Skip to content

Accumulators

XMPP stanza processing starts in the mongoose_c2s module, which receives the stanza from a socket, or in ejabberd_s2s_in which receives stanzas from federated XMPP clusters. The stanza is processed and eventually it and/or other messages are sent out, either to the original sender, to another c2s process within the same MongooseIM installation, or to another XMPP server.

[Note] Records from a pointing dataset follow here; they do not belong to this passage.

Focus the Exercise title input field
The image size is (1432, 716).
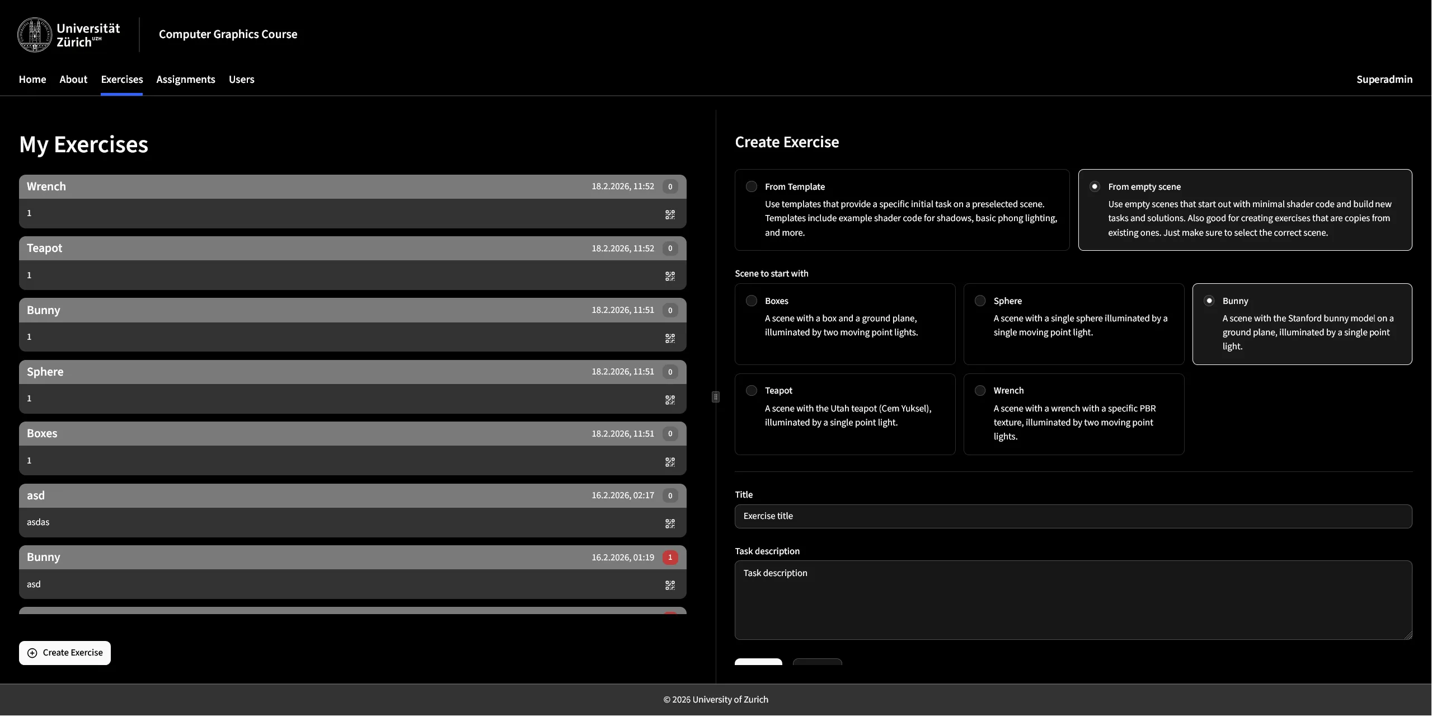1073,516
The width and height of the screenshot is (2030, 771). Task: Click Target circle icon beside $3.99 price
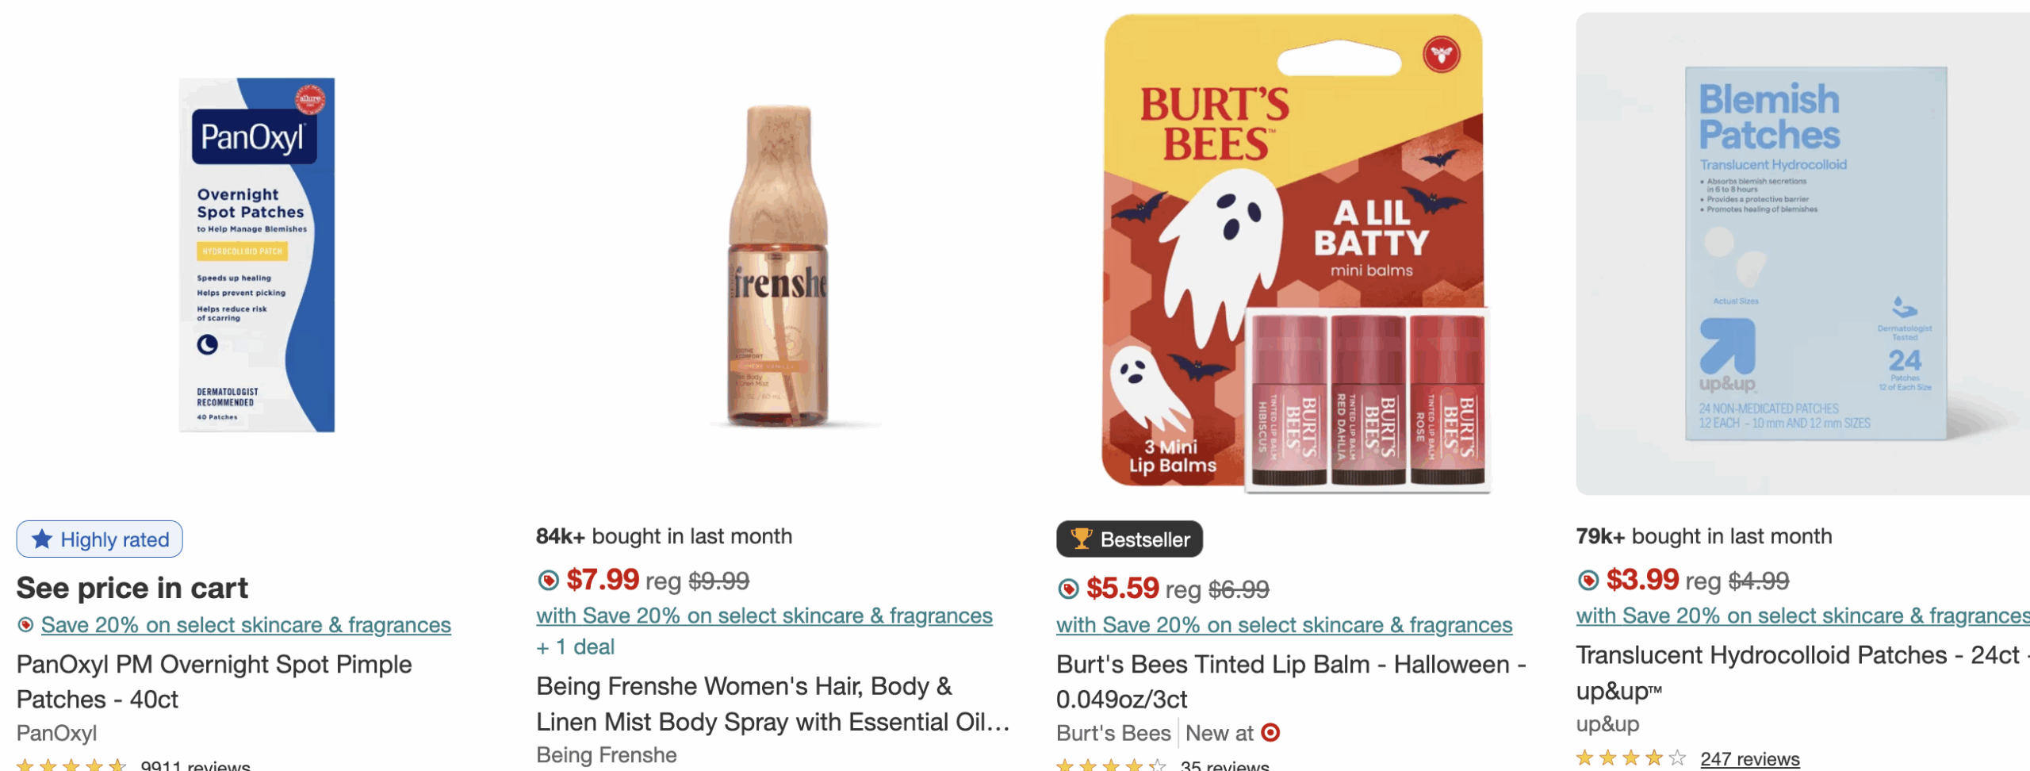pos(1588,581)
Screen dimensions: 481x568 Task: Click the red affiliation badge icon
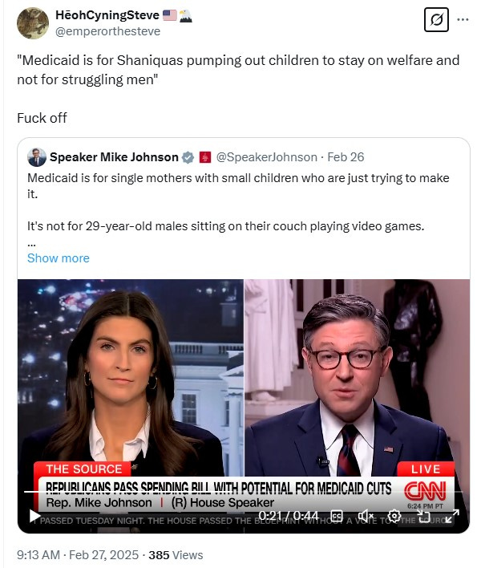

At the beginning of the main processing chain an accumulator is created containing following set of keys:

  • ref - A unique reference of the acc, useful for tracing.
  • timestamp - An Erlang timestamp retrieved from os:timestamp().
  • origin_pid - A PID of the process that created the accumulator.
  • origin_location - {Module, Function Line} - A place in the code where the accumulator was created.
  • origin_stanza - Original stanza that triggered the processing (in a binary).
  • lserver - Nameprepped domain of the processing context.
  • host_type - Host type that the domain belongs to.
  • statem_acc - Data related to the C2S state machine.
  • stanza - A map with information about the stanza being routed. May be missing in some processing chains (when they are not triggered by a stanza)!
    • element - exml:element() with the current stanza being routed.
    • from_jid, to_jid - jid:jid() with the sender and the recipient.
    • name - A name of the top-level element in element.
    • type - A value of type attribute of the top-level element. If the attribute is missing, this field contains undefined.
    • ref - A reference of routed stanza.

It is then passed through all the stages until it reaches the end of its life. Throughout the process it is the very same accumulator; it is therefore possible to store a value in it on one stage of the processing and retrieve the same value later on.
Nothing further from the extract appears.